If a library spawns threads and queries the size of XSAVE before the API
is called, it may be confused when that size changes after the API is called.

So a simple question, "who calls the API, and when?" isn't so simple.

Finally, note that XCR0 updates cause a VMEXIT,
while XFD updates do not.

So context switching XCR0 is possible, but is problematic.

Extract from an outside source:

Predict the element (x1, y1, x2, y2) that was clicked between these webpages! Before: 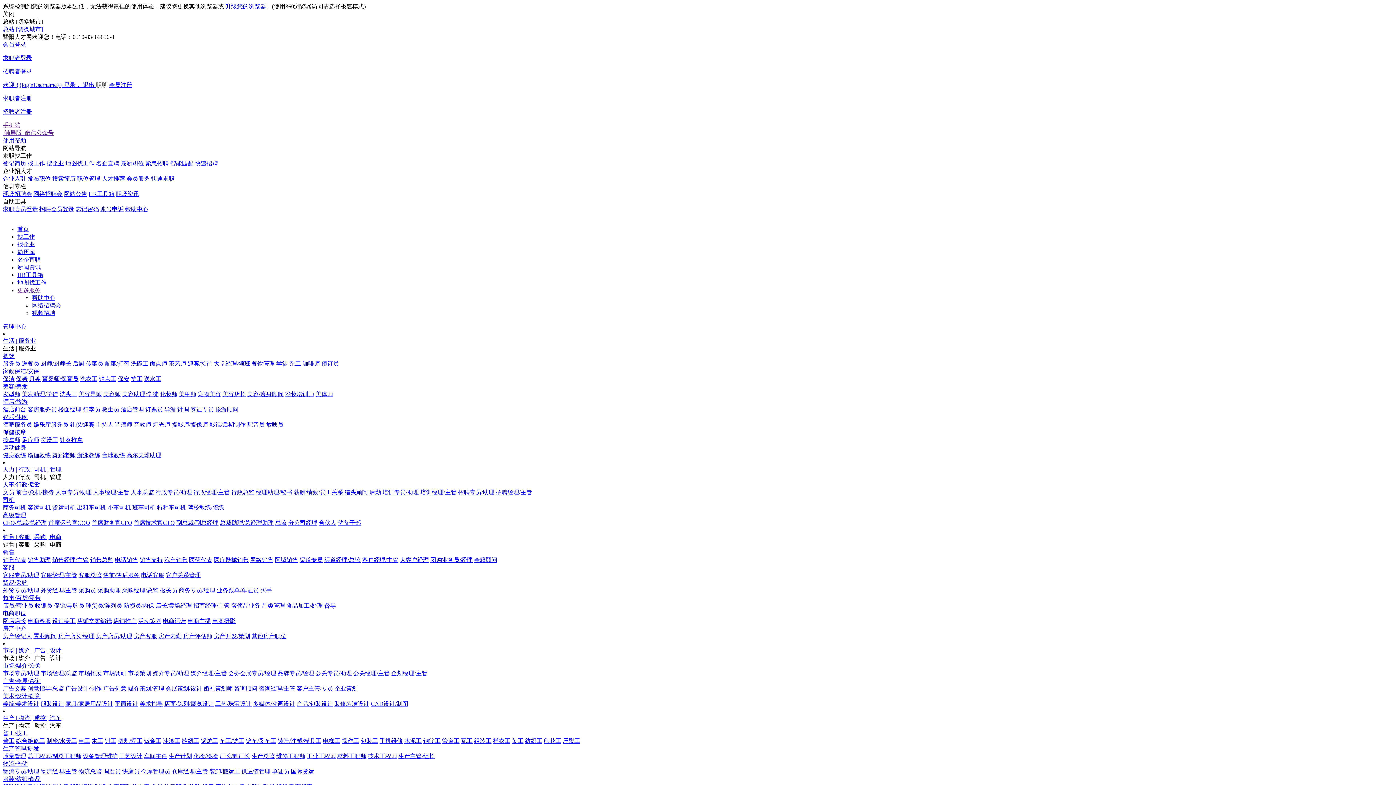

The other combination is XFD + API rather than XCR0 + API.
With XFD, the context switching is faster, and the faulting (#NM and
the new MSR with #NM cause) is viable.
We have the bit set in XCR0, so no state size advantage.
Still have issues with API logistics.
So we didn't see that the API adds any value, only pain,
over transparent 1st use enabling with XFD and no API.

cheers,
Len Brown, Intel Open Source Technology Center

ps. I agree that un-necessary XINUSE=1 is possible.
Notwithstanding the issues initially deploying AVX512, I am skeptical
that it is common today.  IMO, the problem with AVX512 state
is that we guaranteed it will be zero for XINUSE=0.
That means we have to write 0's on saves.  It would be better
to be able to skip the write -- even if we can't save the space
we can save the data transfer.  (This is what we did for AMX).

pps. your idea of requiring the user to allocate their own signal stack
is interesting.   It isn't really about allocating the stack, though --
the stack of the task that uses the feature is generally fine already.
The opportunity is to allow tasks that do *not* use the new feature to
get away with minimal data transfer and stack size.  As we don't
have the 0's guarantee for AMX, we bought the important part
of that back.